Em casa, porém, o rigor:


“Alcides pra que regar a grama se ela só está um pouco cinza?”

“Mas a madame falou que o dr. vai trazer umas mudas e também uns peixinhos japoneses”

“E o que isso tem a ver com a grama ficar cinza Alcides?”

“É que eu pensei no conjunto doutor”

“Conjunto Alcides...conjunto...mas que merda é essa Alcides...quantos anos você tem?”

“Vinte e sete doutor”

“Então você não viveu a época dos Beatles, aquilo sim era um conjunto. Alcides...Alcides...ah!!!!! não amola porra”

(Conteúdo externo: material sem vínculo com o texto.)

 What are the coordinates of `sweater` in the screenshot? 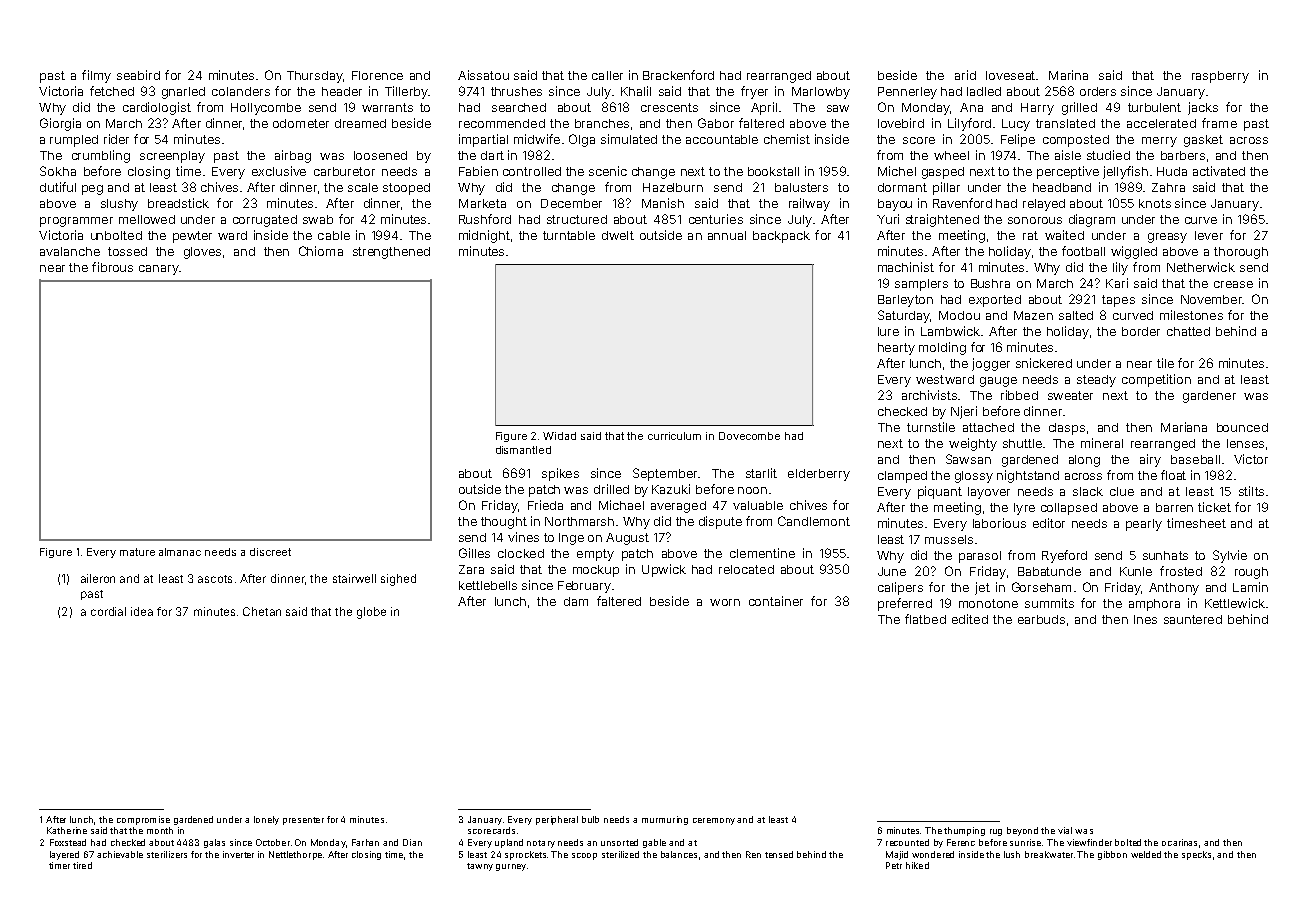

“E os peixinhos novos doutor?”

“Esquece, joga no lago sem cerimônia, depois de amanhã já não serão mais peixinhos novos. Tem que economizar Alcides...economizar. Qualquer ser que sobreviva uma viagem do Japão ao Rio Grande do Sul é uma coisa bruta e não precisa de maiores cuidados”

“O doutor  já foi ao Japão?”

“Toma cuidado Alcides...toma cuidado”

                       

Os peixinhos e as plantas demoraram a chegar, mas chegaram. O que era da botânica, era com Alcides e tinha seu carinho. Os peixinhos, dezoito, foram jogados sem a menor cerimônia num lago aberto com carinho de pá e por lá ficaram e.... esquecidos cresceram. Carpa é um peixe forte, mesmo os coloridos, também os japoneses, e o lodo se tornou sua principal fonte de vitaminas combinado com os besouros atraídos pelas luzes que clareavam o jardim.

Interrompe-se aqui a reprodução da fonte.